Introducing Heart of Darkness

We are starting to read Joseph Conrad's Heart of Darkness, first published in 1902. The story reflects the physical and psychological shock Conrad himself experienced in 1890, when he worked briefly in the Belgian Congo. The narrator, Marlow, describes a journey he took on an African river. Assigned by an ivory company to take command of a cargo boat stranded in the interior, Marlow makes his way through the treacherous forest, witnessing the brutalization of the natives by white traders and hearing tantalizing stories of a Mr. Kurtz, the company's most successful representative. He reaches Kurtz's compound in a remote outpost only to see a row of human heads mounted on poles. In this alien context, unbound by the strictures of his own culture, Kurtz has exchanged his soul for a bloody sovereignty, but a mortal illness is bringing his reign of terror to a close. As Marlow transports him downriver, Kurtz delivers an arrogant and empty explanation of his deeds as a visionary quest. To the narrator Kurtz's dying words, "The horror! The horror!" represent despair at the encounter with human depravity--the heart of darkness.

What are the terrible things we do to each other?
Freud's Theory of Instincts:  Freud says that we all have these impulses inside of us, but we don't do them because we repress them. Are there instances you can recall where you had a dark, depraved thought but stopped yourself from acting upon it?

Reading selection from Phil Caputo's A Rumor of War. This selection speaks to the Mai Lai massacre, a U.S. atrocity during the Vietnam War revealing Lt.
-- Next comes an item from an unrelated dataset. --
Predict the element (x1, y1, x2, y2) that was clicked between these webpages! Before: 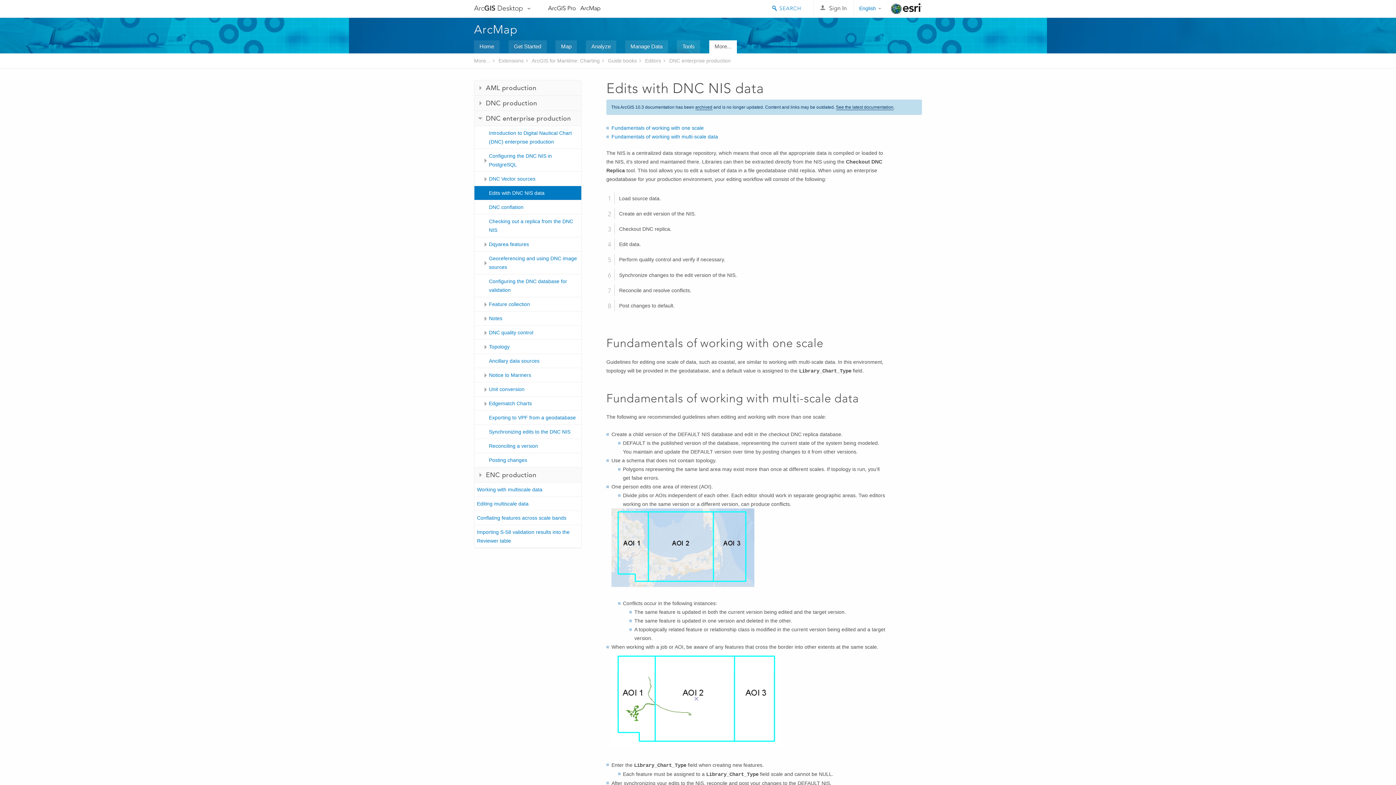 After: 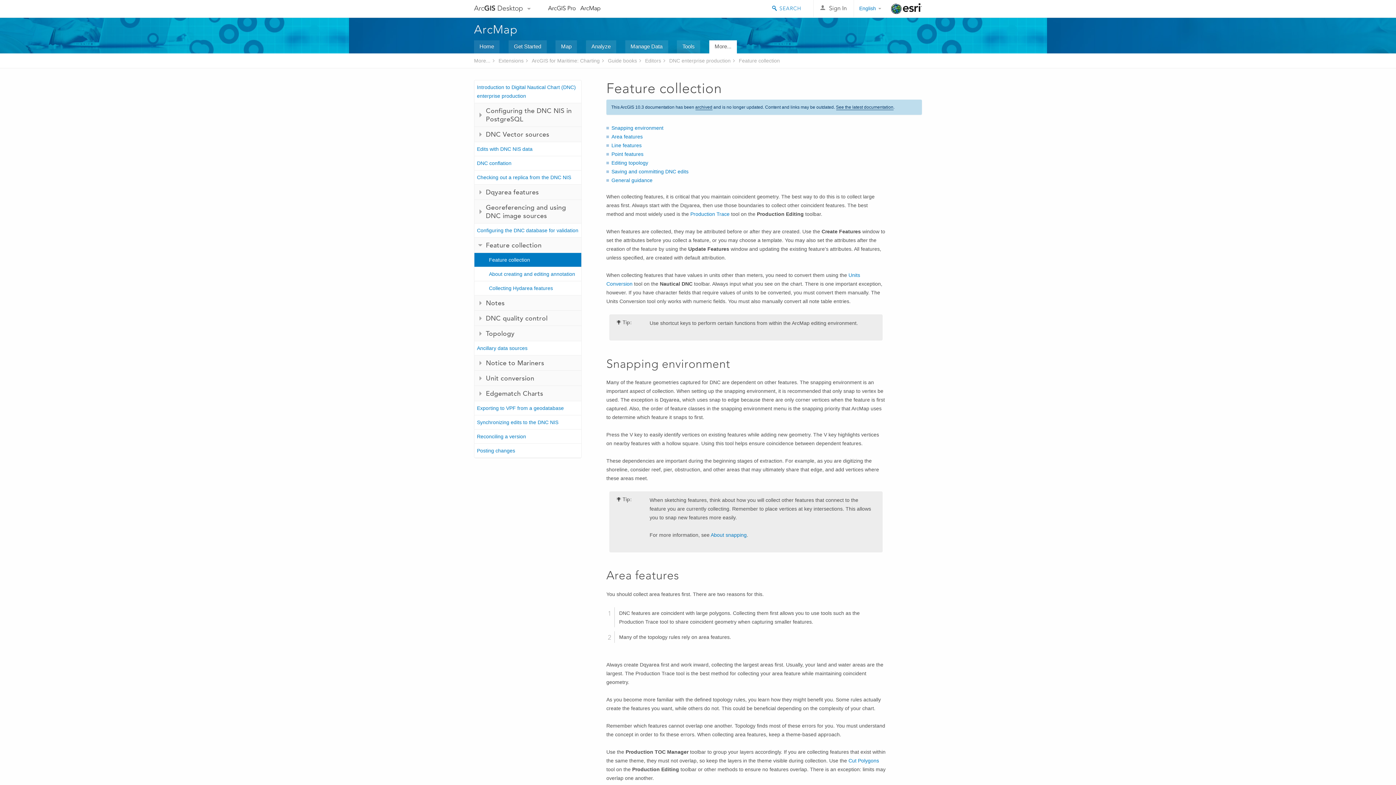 Action: bbox: (474, 297, 581, 311) label: Feature collection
Calley who "plunged all the way down, discovering in the bottommost depths a capity for malice they probably never suspected was there".

In Conrad's novel, Kurtz succumbs to anger, destruction, and hatred while gaining power in the process. Some people are capable of anything.  All people can succumb to disturbing behaviors.
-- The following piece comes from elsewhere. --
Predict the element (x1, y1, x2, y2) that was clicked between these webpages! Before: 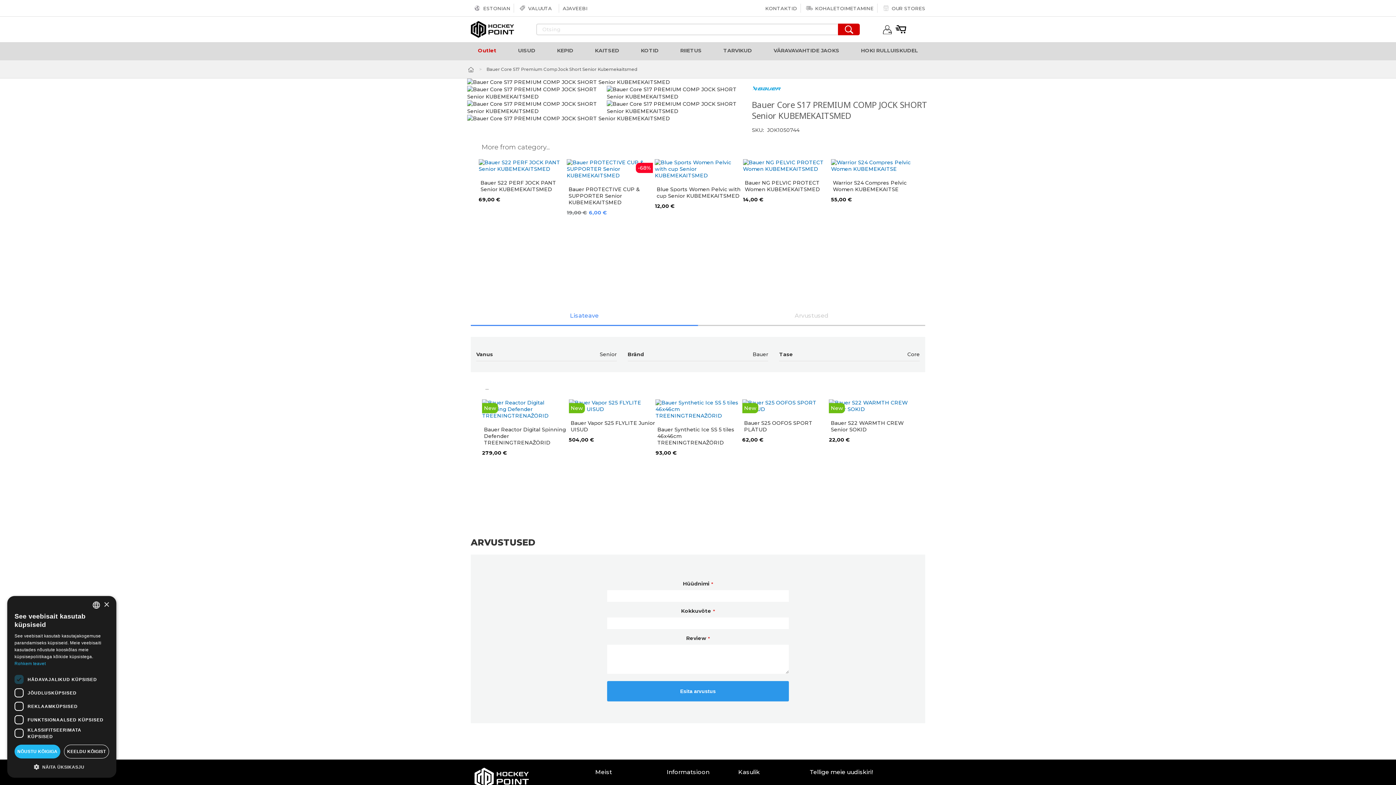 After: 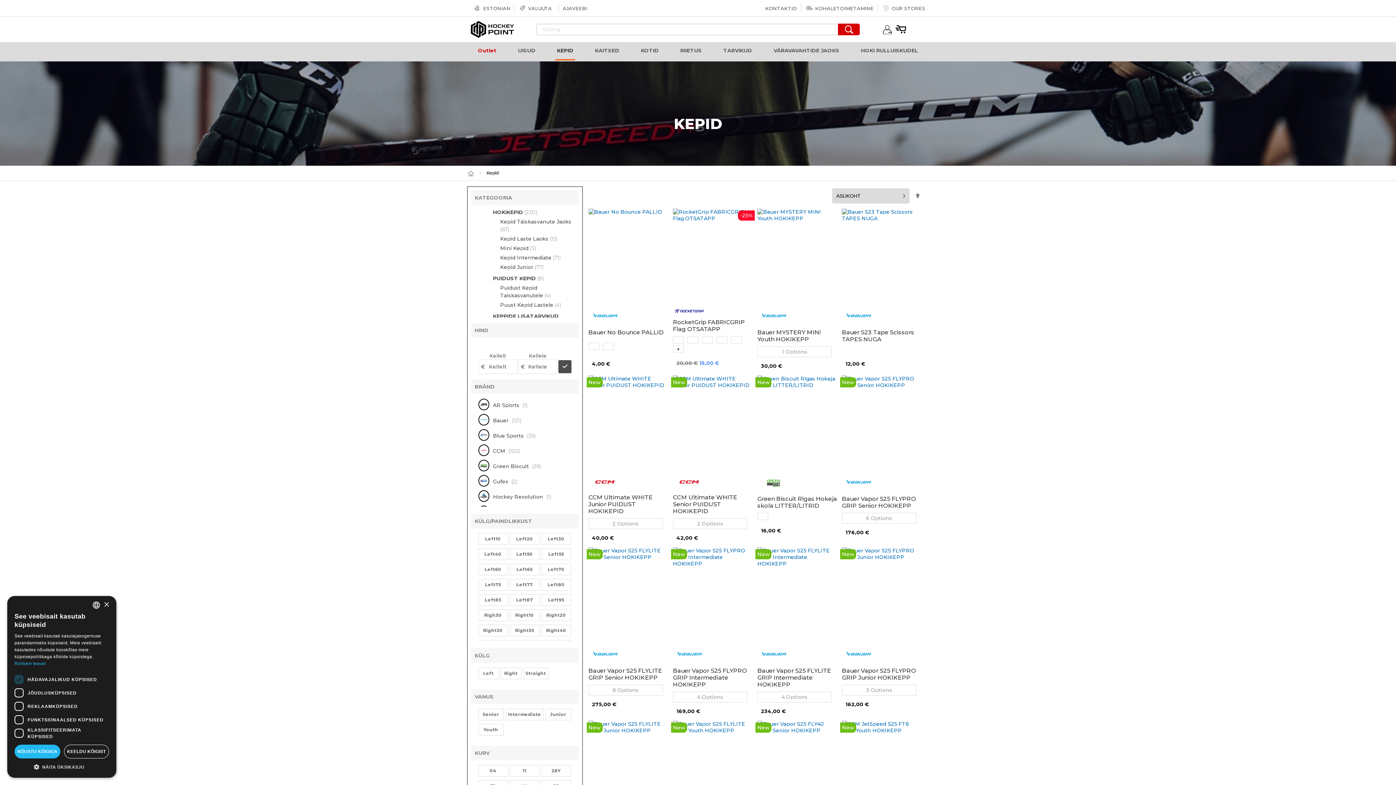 Action: bbox: (555, 42, 575, 59) label: KEPID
Nigerian writer Chinua Achebe famously criticized Heart of Darkness in his 1975 lecture An Image of Africa: Racism in Conrad's "Heart of Darkness", saying the novella de-humanized Africans, denied them language and culture and reduced them to a metaphorical extension of the dark and dangerous jungle into which the Europeans venture. Listen to a recent NPR interview with Chinua Achebe on All Things Considered.

A lively debate:  is this a racist book?